The limitations of this review warrant discussion. Due to logistical reasons, our search was limited to English language articles. Next, in defining what constitutes a type IV PM, we followed the prior AHRQ systematic review to generate a consistent body of evidence [14]. Both the AHRQ review and the recent AASM guideline defined type III studies as devices that include two respiratory parameters (breathing effort and airflow), oxygen saturation and an electrocardiography or heart rate recording [12, 14]. Following the prior AHRQ review, we considered PMs not meeting type III criteria as type IV, excluding single-channel PMs that use heart rate, heart rate variability, or actigraphy [14]. The AASM guideline defined type IV as devices with one to two parameters that record oxygen saturation, heart rate, and/or airflow [12]. The final AASM recommendation was supportive of HSAT for uncomplicated patients with technically adequate devices that, at minimum, record “nasal pressure, chest and abdominal respiratory inductance plethysmography, and oximetry; or else PAT with oximetry and actigraphy” [12]. Therefore, the guideline supports HSAT only with type III devices and the WatchPAT device (as per current review). We, however, were not able to calculate summary estimates for the diagnostic accuracy of WatchPAT due to the small number of identified studies testing this device in this review.

In conclusion, we found that the diagnostic accuracy of type IV PMs for HSAT varies depending on the number of channels, setting, and disease severity.
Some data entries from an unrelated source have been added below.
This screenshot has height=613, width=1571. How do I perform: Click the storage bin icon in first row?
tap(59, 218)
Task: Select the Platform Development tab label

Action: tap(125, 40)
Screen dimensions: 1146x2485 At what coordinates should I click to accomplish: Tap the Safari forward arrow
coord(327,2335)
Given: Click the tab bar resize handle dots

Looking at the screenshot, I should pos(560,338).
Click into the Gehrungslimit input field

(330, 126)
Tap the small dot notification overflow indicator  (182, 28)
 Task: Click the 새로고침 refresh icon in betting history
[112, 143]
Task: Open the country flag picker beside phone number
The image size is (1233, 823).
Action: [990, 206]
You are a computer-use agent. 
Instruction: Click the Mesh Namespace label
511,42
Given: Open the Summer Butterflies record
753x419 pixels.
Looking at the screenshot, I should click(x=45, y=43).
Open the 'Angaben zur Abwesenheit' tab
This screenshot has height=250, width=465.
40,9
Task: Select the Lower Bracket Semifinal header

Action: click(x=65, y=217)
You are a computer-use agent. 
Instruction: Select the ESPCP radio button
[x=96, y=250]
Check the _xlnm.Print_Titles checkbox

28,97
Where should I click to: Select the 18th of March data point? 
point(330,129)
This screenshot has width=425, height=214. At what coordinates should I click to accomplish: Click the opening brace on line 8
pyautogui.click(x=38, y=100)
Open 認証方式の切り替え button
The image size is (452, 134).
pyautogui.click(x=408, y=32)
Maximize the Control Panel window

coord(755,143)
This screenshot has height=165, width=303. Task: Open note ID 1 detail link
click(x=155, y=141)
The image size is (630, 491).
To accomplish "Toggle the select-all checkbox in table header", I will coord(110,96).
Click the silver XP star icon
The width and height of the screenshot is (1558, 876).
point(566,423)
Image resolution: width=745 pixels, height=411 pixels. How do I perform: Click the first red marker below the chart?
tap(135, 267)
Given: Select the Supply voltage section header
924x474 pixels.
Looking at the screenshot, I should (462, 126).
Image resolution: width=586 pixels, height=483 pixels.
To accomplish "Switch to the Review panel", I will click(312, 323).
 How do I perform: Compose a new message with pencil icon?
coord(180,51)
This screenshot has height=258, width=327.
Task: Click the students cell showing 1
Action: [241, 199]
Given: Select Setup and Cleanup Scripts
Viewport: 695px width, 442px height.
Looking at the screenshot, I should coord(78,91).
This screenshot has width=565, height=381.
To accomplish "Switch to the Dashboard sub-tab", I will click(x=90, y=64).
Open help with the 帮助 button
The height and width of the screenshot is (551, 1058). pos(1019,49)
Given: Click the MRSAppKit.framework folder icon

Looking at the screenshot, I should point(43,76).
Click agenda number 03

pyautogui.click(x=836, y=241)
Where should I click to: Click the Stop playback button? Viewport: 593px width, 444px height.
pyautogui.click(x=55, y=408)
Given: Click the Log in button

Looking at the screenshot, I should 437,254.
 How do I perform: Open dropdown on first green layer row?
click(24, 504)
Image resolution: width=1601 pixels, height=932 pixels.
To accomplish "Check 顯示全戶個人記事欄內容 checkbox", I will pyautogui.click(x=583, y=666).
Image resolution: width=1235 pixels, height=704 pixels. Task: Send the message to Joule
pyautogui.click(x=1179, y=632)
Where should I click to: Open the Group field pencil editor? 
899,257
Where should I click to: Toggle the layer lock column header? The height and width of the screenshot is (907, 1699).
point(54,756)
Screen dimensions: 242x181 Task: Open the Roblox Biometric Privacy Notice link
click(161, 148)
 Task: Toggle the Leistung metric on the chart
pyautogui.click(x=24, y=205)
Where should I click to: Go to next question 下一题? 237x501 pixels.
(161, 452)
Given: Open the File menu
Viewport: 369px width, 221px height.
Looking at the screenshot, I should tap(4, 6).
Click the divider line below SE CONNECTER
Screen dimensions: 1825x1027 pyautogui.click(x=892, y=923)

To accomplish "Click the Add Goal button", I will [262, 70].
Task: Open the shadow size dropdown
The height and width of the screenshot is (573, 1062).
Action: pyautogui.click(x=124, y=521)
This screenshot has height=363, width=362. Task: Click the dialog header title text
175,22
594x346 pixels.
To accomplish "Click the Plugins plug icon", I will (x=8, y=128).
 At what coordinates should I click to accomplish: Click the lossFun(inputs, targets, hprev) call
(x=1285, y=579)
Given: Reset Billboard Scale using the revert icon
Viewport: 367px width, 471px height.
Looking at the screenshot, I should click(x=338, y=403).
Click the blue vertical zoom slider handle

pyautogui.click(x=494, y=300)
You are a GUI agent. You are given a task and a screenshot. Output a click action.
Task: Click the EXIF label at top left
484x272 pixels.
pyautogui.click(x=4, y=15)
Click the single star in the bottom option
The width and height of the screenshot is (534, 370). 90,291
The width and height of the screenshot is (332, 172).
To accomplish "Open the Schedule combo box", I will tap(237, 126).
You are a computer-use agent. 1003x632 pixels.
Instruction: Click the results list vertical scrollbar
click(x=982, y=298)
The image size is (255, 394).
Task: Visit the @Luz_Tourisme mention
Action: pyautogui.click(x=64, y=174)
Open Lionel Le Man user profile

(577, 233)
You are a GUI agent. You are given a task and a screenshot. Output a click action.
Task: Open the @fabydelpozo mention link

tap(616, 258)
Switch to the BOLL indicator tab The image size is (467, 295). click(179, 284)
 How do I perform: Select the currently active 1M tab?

While evidence is not very strong for their stand-alone use in routine clinical practice, in settings and populations where there is a high demand and a limited capacity in performing PSG or where OSA is highly underdiagnosed (e.g., patients with significant comorbidities), these monitors can help to expand access to early OSA identification and timely management. Future studies should consider testing the diagnostic accuracy of these devices in making a clinical diagnosis of OSA and test their performance both in sleep laboratories and at home. Policy recommendations regarding PM use should consider the health and societal implications of false positive and false negative diagnoses and its cost-effectiveness.